There are also some really good philosophical bits comparing the human strategies to the way bugger consciousness works. And it’s very satisfying to see ths dichotomy overcome by Ender towards the end of the book. It is this ability to overcome central plot conflicts rather than use them as a crutch that I think separates a decent writer from a great writer.

I think this is a great book (and a reasonably fast and easy read) that could possibly even appeal to people who aren’t that into science fiction usually. The only thing I could see some people getting hung up on in this book is how much time and detail Card devotes to detailing Ender’s exploits in Battle School. There are maybe a few too many zero gravity combat situations, but I think they are worth sitting through as they contain a lot of worthwhile characterization and plot development.
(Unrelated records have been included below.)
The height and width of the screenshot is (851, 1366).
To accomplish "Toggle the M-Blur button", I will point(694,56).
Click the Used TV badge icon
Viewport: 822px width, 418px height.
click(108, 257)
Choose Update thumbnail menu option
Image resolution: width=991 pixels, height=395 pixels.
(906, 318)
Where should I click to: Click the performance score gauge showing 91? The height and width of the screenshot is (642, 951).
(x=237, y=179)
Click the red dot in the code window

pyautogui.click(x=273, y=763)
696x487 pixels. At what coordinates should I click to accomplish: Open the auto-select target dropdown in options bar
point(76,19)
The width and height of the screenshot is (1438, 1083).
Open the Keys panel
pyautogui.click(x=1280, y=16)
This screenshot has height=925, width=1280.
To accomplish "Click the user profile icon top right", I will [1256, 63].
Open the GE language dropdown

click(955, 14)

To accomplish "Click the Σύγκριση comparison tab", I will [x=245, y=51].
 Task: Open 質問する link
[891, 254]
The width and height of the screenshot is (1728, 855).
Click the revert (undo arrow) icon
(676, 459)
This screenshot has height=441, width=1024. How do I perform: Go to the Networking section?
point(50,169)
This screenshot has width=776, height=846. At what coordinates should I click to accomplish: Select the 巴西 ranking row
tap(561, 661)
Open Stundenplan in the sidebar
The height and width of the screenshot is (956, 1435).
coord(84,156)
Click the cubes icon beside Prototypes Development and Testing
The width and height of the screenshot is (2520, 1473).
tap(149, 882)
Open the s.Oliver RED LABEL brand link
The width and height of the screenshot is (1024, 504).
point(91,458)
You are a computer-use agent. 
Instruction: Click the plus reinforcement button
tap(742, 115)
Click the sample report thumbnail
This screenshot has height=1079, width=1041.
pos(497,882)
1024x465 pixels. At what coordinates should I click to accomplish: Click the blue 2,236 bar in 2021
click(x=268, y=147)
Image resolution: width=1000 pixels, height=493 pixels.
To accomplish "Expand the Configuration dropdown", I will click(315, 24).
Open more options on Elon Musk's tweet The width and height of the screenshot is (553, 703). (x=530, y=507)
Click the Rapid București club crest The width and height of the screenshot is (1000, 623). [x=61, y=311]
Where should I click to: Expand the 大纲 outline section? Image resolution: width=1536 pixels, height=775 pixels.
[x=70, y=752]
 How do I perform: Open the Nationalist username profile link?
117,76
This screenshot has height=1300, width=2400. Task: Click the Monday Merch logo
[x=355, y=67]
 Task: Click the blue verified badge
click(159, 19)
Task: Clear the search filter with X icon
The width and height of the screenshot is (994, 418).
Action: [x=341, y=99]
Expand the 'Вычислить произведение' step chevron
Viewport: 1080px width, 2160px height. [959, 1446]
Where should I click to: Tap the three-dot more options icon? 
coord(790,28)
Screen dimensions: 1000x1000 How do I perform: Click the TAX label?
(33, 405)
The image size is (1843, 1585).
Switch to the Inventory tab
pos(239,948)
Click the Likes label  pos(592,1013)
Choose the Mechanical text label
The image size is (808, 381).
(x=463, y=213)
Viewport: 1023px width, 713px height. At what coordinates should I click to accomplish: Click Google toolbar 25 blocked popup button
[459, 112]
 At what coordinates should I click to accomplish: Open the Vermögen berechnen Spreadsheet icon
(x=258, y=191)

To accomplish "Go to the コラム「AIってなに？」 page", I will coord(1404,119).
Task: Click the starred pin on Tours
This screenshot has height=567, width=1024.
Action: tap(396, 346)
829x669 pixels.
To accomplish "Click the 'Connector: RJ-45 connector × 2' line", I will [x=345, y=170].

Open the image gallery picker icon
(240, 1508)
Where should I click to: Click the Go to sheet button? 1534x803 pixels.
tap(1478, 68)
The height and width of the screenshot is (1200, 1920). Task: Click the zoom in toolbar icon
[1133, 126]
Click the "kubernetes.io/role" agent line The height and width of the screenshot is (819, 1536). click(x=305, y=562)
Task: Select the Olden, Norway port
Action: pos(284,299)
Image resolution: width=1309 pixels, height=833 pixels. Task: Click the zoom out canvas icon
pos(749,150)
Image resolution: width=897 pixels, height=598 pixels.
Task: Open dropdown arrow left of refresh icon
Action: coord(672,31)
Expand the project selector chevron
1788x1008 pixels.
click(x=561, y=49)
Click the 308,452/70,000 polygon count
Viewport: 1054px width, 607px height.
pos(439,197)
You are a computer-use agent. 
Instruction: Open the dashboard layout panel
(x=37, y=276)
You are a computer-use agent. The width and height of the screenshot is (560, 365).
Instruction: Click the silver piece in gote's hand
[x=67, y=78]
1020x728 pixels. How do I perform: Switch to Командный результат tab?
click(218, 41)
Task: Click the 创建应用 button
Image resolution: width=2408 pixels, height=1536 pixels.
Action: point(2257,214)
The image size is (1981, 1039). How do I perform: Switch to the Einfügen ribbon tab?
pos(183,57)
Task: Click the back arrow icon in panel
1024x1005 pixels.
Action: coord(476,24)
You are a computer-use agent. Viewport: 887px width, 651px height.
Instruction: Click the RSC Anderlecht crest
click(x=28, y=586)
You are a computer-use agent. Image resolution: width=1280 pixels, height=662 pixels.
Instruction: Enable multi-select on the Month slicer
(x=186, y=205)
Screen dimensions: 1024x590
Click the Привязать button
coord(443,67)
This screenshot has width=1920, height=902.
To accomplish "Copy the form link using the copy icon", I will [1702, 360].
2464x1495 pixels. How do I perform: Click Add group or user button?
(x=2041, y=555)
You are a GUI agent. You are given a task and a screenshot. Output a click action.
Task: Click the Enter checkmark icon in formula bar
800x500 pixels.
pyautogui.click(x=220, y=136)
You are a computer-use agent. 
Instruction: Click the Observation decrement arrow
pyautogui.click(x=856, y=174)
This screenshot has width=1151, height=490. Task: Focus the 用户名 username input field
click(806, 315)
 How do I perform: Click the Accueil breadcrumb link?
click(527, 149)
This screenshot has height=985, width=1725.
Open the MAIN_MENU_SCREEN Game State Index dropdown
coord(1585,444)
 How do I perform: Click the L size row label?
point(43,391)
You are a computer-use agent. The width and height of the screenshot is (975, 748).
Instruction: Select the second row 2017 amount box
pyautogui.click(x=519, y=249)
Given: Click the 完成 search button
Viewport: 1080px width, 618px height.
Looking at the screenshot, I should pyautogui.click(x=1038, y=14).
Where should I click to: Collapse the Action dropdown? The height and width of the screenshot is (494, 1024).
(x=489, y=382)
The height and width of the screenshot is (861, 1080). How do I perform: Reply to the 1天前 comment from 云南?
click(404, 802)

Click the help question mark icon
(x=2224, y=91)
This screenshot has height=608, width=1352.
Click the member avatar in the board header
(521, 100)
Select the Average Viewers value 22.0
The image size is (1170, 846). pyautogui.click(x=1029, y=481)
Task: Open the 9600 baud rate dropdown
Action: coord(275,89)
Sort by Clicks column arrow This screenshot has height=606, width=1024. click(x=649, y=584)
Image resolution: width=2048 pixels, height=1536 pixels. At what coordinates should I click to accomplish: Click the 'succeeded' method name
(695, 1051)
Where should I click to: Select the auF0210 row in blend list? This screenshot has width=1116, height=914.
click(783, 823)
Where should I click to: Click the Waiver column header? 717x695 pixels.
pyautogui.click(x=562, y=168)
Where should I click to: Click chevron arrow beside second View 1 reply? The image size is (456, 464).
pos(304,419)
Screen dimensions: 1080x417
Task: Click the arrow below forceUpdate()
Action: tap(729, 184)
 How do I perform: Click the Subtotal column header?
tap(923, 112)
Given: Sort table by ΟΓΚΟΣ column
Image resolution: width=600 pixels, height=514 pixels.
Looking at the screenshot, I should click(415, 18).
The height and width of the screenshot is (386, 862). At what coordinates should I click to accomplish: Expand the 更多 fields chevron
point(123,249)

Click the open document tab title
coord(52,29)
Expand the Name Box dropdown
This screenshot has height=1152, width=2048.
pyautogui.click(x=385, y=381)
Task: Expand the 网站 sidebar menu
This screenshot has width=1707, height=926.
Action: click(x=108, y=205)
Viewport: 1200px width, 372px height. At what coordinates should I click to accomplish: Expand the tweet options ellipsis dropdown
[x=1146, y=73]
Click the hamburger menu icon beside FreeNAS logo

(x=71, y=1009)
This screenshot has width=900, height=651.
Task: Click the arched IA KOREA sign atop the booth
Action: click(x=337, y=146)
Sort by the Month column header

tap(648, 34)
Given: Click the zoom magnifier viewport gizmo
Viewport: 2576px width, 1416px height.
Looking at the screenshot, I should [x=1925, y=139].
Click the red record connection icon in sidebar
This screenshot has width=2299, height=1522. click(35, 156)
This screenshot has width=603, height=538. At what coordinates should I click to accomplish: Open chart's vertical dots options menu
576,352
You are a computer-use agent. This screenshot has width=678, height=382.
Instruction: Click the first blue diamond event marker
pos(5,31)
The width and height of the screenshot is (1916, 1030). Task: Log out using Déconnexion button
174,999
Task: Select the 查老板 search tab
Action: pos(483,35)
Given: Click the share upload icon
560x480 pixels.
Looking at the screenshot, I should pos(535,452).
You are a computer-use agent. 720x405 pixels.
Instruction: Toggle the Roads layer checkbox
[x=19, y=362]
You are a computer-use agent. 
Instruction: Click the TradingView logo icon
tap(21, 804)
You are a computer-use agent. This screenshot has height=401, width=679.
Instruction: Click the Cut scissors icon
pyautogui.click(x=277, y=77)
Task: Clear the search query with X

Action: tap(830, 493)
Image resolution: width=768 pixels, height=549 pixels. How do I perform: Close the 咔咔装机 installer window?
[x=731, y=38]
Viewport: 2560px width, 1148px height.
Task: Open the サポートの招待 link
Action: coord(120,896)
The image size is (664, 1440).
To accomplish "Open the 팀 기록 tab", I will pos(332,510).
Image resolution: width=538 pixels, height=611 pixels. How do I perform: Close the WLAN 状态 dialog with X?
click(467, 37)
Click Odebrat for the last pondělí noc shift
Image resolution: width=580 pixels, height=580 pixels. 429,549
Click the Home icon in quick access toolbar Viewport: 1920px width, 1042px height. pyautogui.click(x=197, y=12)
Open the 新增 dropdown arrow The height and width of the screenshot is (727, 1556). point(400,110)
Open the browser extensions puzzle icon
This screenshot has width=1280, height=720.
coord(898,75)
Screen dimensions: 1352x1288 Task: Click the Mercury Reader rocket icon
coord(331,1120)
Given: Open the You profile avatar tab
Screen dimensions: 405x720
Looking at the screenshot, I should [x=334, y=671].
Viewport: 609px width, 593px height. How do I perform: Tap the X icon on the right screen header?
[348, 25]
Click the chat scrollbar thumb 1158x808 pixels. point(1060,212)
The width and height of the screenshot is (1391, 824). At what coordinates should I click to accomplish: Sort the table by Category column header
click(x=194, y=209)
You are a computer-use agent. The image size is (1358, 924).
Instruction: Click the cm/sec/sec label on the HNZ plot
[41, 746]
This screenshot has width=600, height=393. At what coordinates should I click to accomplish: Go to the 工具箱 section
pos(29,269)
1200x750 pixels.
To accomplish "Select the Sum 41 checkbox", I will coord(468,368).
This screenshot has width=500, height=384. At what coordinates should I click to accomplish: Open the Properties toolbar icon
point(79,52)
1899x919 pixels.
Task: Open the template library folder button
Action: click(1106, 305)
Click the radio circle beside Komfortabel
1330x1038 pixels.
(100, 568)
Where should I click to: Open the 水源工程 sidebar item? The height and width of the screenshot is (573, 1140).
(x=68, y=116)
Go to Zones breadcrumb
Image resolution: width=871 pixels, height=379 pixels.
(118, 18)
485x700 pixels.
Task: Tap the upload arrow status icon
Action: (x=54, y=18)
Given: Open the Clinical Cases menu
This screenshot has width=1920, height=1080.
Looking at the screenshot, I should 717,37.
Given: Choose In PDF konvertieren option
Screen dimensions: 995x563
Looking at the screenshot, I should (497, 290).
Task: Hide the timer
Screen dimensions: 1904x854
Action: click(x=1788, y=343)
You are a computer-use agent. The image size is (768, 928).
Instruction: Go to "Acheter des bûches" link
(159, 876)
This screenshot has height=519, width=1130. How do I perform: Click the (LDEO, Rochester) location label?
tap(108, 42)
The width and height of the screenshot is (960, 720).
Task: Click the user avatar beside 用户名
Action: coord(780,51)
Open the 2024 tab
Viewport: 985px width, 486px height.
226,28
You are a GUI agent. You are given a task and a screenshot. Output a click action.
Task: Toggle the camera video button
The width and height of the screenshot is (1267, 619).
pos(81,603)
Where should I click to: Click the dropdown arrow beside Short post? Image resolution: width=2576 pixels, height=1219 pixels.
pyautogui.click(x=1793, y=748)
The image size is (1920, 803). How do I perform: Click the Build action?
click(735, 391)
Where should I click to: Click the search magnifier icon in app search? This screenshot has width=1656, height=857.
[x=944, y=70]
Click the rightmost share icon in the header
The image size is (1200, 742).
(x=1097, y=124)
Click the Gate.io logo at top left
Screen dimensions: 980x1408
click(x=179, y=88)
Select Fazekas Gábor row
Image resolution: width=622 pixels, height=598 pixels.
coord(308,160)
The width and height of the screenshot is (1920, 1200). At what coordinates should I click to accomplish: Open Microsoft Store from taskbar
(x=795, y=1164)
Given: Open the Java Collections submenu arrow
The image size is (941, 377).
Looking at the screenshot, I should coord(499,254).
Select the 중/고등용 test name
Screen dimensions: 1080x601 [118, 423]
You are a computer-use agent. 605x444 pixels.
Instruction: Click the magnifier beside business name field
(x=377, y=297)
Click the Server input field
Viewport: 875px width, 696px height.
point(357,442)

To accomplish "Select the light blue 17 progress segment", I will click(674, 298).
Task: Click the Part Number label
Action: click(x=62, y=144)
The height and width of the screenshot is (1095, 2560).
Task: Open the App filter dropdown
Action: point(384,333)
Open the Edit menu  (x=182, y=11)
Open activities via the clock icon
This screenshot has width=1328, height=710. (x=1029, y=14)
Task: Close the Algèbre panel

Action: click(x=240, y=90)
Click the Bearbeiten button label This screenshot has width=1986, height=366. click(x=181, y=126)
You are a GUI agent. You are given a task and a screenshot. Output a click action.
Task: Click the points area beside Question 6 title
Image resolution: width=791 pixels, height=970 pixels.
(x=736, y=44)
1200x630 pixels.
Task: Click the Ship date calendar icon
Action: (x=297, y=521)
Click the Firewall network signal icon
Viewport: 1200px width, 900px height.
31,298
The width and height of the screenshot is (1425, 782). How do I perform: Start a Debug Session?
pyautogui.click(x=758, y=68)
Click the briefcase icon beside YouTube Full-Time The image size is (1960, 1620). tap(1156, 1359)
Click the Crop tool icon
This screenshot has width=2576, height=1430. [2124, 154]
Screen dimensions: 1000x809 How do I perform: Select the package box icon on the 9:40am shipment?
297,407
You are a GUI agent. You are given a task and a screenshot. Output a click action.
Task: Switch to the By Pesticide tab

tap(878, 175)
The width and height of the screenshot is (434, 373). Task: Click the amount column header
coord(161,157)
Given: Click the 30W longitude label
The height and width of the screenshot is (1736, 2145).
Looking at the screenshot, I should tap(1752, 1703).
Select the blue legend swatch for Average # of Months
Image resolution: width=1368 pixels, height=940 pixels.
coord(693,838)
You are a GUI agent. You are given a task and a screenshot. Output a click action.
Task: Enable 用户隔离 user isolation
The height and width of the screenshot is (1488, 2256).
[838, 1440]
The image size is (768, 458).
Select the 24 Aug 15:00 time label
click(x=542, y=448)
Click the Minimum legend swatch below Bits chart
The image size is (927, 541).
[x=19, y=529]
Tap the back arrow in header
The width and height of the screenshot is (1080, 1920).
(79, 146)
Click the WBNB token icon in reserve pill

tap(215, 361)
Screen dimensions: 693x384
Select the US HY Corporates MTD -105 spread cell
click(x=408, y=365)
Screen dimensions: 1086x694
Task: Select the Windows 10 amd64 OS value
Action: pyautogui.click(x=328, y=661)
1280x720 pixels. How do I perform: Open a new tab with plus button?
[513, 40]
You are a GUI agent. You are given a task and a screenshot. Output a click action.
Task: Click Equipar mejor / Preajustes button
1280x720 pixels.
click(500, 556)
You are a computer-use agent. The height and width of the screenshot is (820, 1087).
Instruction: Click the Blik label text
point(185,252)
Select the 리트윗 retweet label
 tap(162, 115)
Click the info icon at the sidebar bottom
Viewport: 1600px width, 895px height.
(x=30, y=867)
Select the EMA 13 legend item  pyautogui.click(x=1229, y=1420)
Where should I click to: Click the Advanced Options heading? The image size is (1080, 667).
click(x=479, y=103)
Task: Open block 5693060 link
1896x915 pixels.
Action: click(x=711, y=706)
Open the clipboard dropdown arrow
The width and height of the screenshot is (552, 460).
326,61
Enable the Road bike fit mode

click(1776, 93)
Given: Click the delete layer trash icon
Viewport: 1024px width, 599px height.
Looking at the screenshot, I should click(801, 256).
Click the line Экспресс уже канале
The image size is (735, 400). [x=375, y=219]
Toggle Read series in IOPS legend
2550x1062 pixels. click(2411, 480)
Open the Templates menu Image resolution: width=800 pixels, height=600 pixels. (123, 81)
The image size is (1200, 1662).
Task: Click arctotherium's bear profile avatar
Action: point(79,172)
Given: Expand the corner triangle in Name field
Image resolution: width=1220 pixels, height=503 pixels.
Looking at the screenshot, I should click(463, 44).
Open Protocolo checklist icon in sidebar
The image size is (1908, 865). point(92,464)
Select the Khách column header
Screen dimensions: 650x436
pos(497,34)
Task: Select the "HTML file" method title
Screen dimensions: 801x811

All in all though, I highly recommend checking this book out – whether you’re in zero gravity, on an airplane or sitting quietly in your bed dreaming about the stars and the world to come.

4 Comments »

  1. Comment by prunes — July 2, 2006 @ 10:19 am

    I’ve got an Ender’s Game conspiracy theory for you:

    localroger story on kuro5hin

    Creating the Innocent Killer

  2. Pingback by Centrally Networked Life Forms - Pop Occulture Blog — July 3, 2006 @ 10:32 pm

    […] Two other possibly related items: the sci-fi novel Ender’s Game (which I reviewed here) deals with some of these questions about different types of consciousness. And we had a discussion about using technology for compassion (unit to unit networking, essentially) a while ago which covered some similar ground. Read Similar Articles: […]

  3. Comment by Jennifer Emick — July 25, 2006 @ 11:25 am

    I used to be a big Card fan, was really shocked to read some of his religuious essays, though, and discover that while he was so perceptive in his writing, irl he had a very fundamentalist outlook.

  4. Comment by Allison — July 25, 2006 @ 2:03 pm

    Consider this book on my soon-to-read list. I’ve never read any of Card’s work, but between your review of the book and its similarities to one of my favorite books of all time, Dune, I must check it out.